Excerpt to read: Begin

Also, I may as well say that I'm Homestuck as well. It's not like that's going to help narrow it down or anything. Also my role doesn't really make that much sense anyway.


----------



## Autumn

*Re: The Great Fandom Crossover Mafia (Game in Progress)*

i'm not actually warriors, surprisingly! probs cause vehement doesn't know much bout that series?

will contribute more later, getting ready for uni. likely i'll abstain though, i just need moar time to think


----------



## Mai

*Re: The Great Fandom Crossover Mafia (Game in Progress)*

Well I do have fandoms other than Homestuck and AtLA

I just don't talk about them

Also, Homestucks, doesn't it seem unlikely Gamzee was /mafia/ mafia? I can't imagine him being in an organized one unless it's with Caliborn/Kurloz, and a pure HS mafia would be... yeah. 

I'd imagine it's likely that Light's from Death Note,  which coming from the series would make an excellent don

* abstain. *


----------



## Light

*Re: The Great Fandom Crossover Mafia (Game in Progress)*



Maimi said:


> I'd imagine it's likely that Light's from Death Note,  which coming from the series would make an excellent don


That would be a pretty obvious choice as well. But I'm not going to say anything right now.


----------



## Light

*Re: The Great Fandom Crossover Mafia (Game in Progress)*



Light said:


> That would be a really obvious choice as well. But I'm not going to say anything right now.


----------



## Pig-serpent

*Re: The Great Fandom Crossover Mafia (Game in Progress)*

*Abstain* too, I guess.  probably the best choice for now.

Also I'm from a video game made by either Blizzard or Nintendo.


----------



## 1. Luftballon

*Re: The Great Fandom Crossover Mafia (Game in Progress)*



Birdy said:


> I'm as confused as you. I do believe that I got redirected by someone, because I did not hit my intended target last night.
> 
> Also, I may as well say that I'm Homestuck as well. It's not like that's going to help narrow it down or anything. Also my role doesn't really make that much sense anyway.


I simply ~happen~ to know that you have a targetted role, and also that something targetted you, you know? that's a very usual thing to know. standard procedure, extensive stalking, when I want you to make a contract with me and become a magical girl, eh? not unusual, not unusual at all.

wait, you get told you didn't get your intended target?

... you realise, when a maf just died n0, that does not make you not suspicious. that might be a bit obvious? but. I'll hold off on accusing you just yet.

because really, what is _wrong_ with you people >||| do you just abstain as soon as the bandwagon comes along >||| that is totally unproductive >||| "we're just going to stand around doing ~nothing at all~ unless we get solid information" is, like, the key to losing as town >||| >||| >|||

for that I'll nominate *orngsumb* for execution for starting the abstains for absence of reasons when not all the available information is out! for by now we should all know that _abstain bandwagons are hard to stop_ once they get started, so by doing that you have p much doomed us to getting nothing accomplished even if crucial information _does_ come out. which is ... unlikely, but abstaining in hour 4 of 48? entirely untimely, for shame.

Excerpt to read: End
Information shown: Begin

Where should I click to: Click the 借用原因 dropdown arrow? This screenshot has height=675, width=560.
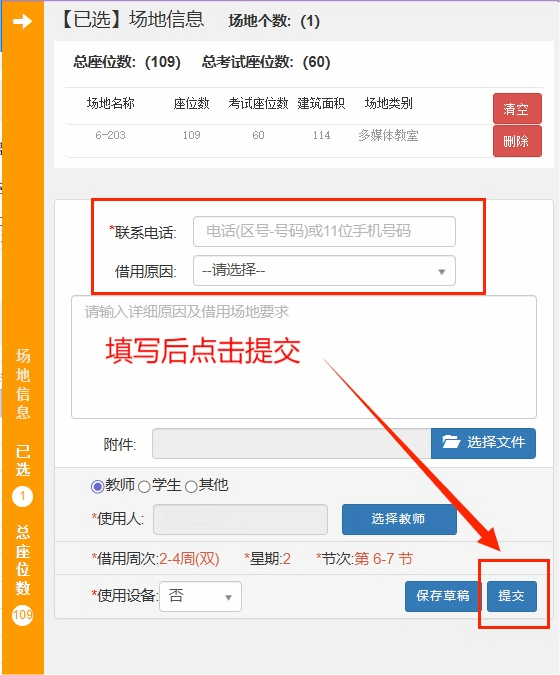[x=441, y=272]
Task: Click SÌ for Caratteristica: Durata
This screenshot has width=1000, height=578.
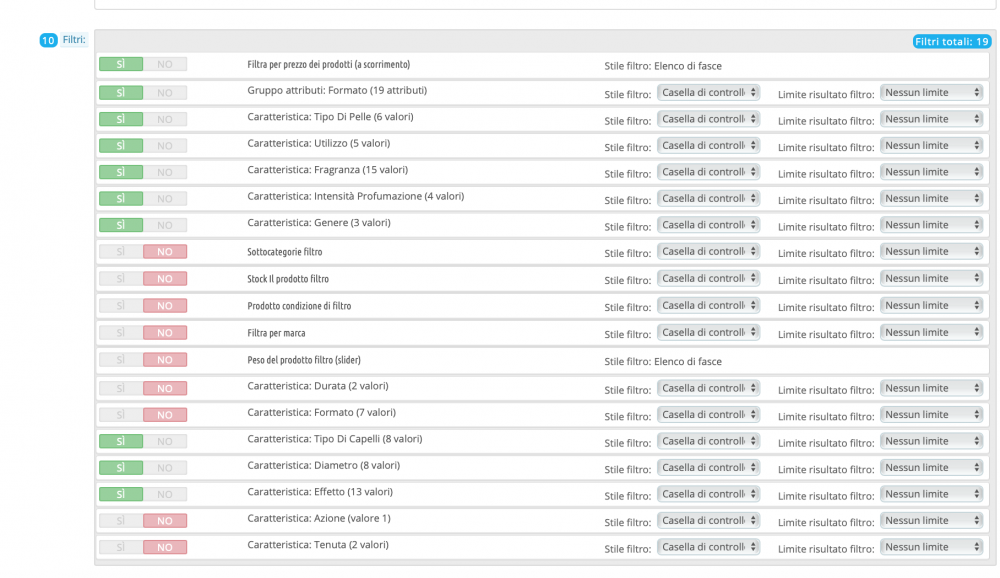Action: pyautogui.click(x=121, y=388)
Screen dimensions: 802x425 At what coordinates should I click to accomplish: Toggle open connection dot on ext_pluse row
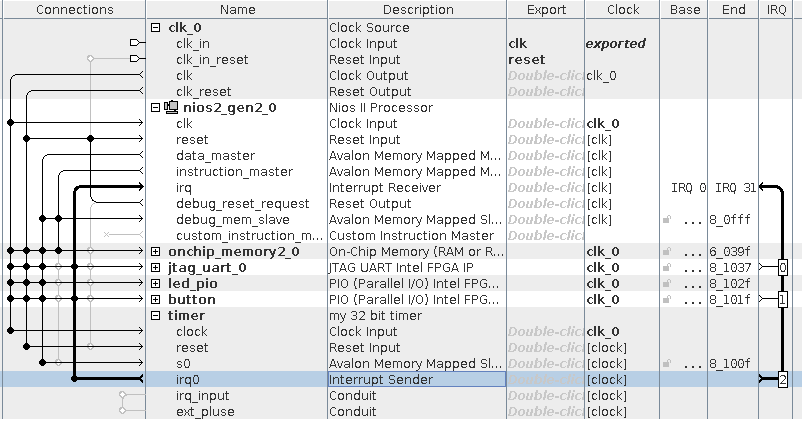(123, 412)
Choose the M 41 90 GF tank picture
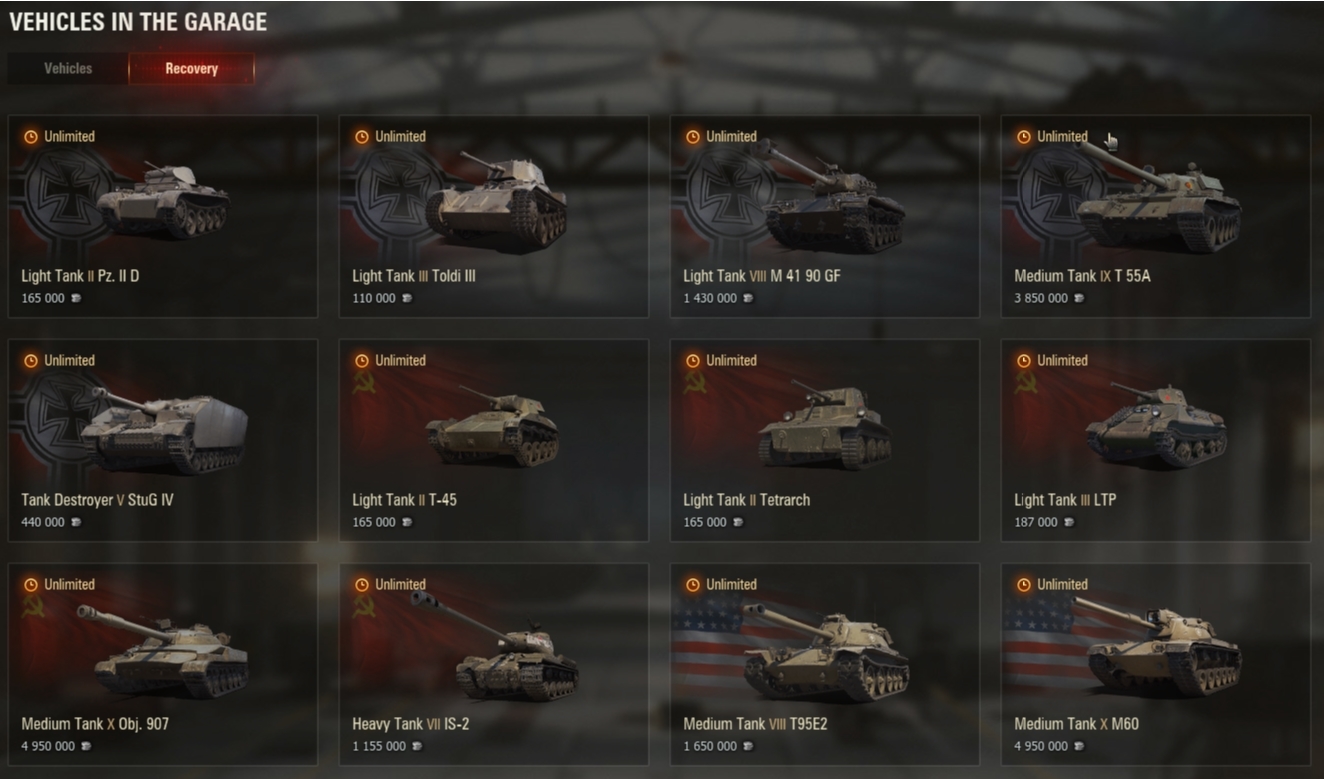The image size is (1324, 779). coord(829,197)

Information shown: End

**Work task 1:** In the forum thread about the fandom crossover mafia game, what does Pig-serpent reveal about the source of their character?
**Work task 2:** Continue the forum thread about the fandom crossover mafia game, beginning immediately after its final sentence.

**Response 1:** Pig-serpent's character comes from a video game made by either Blizzard or Nintendo.

**Response 2:**
(the chances of orngsumb being mafia? ... about one in five, I'd say, by the quarter-mafia rule of thumb which seems to generally hold around here. I don't doubt that it's townie thoroughly indoctrinated with the misguided principle of "abstain on day 1 because that's what we always do" without understanding the reasoning behind why we p much always abstain on day 1. that's not the point. the point is ~obstruction of justice~ and the fact that abstaining before, I don't doubt, about half of players have even read the thread, is a _horrid idea_.)


----------



## 1. Luftballon

*Re: The Great Fandom Crossover Mafia (Game in Progress)*



Maimi said:


> Well I do have fandoms other than Homestuck and AtLA
> 
> I just don't talk about them
> 
> Also, Homestucks, doesn't it seem unlikely Gamzee was /mafia/ mafia? I can't imagine him being in an organized one unless it's with Caliborn/Kurloz, and a pure HS mafia would be... yeah.
> 
> I'd imagine it's likely that Light's from Death Note,  which coming from the series would make an excellent don
> 
> * abstain. *


mogu mogu?

also relevant to light, although I have to say, death note shenanigan things do sound like excellent don.



Polymetric Sesquialtera said:


> i'm not actually warriors, surprisingly! probs cause vehement doesn't know much bout that series?
> 
> will contribute more later, getting ready for uni. likely i'll abstain though, i just need moar time to think


would surprise if that were so?



Phantom said:


> For my safety I'll only say that one of you is right.


I don't understand >||| surely these things have enough characters that it would be difficult to determine what any given player even with the relevant known.



Aletheia said:


> My role's TF2-related, actually.
> 
> And yeah, *Abstain.*
> 
> I'd roleclaim but I'm too suspicious given this is the first day.


first day makes you suspicious ?? ? what, what, do you have an aversion to roleclaiming on the first day or something?



Coloursfall said:


> Yeah I was getting at the fact they were a race. Didn't know you couldn't use sickles though, huh.
> 
> Anyway, I dunno, my fandom is probably _really obvious_, and it's not Homestuck.
> 
> Also agreeing on that *Abstain*. We're coming out ahead right now so no need to kill anyone willy-nilly.


uh adventure time ?? or mlp ... earthbound things? ... you do seem be going through such a phase, it does seem not unlikely, but, eh, cba to care, what fandom is really not an important thing because it doesn't ... provide any information about what you _are_.



Phantom said:


> Maybe, Windragon is an interesting first target though.
> 
> I know nothing at all about Homestuck though. Never even bothered to look at it, so I have no ideas there.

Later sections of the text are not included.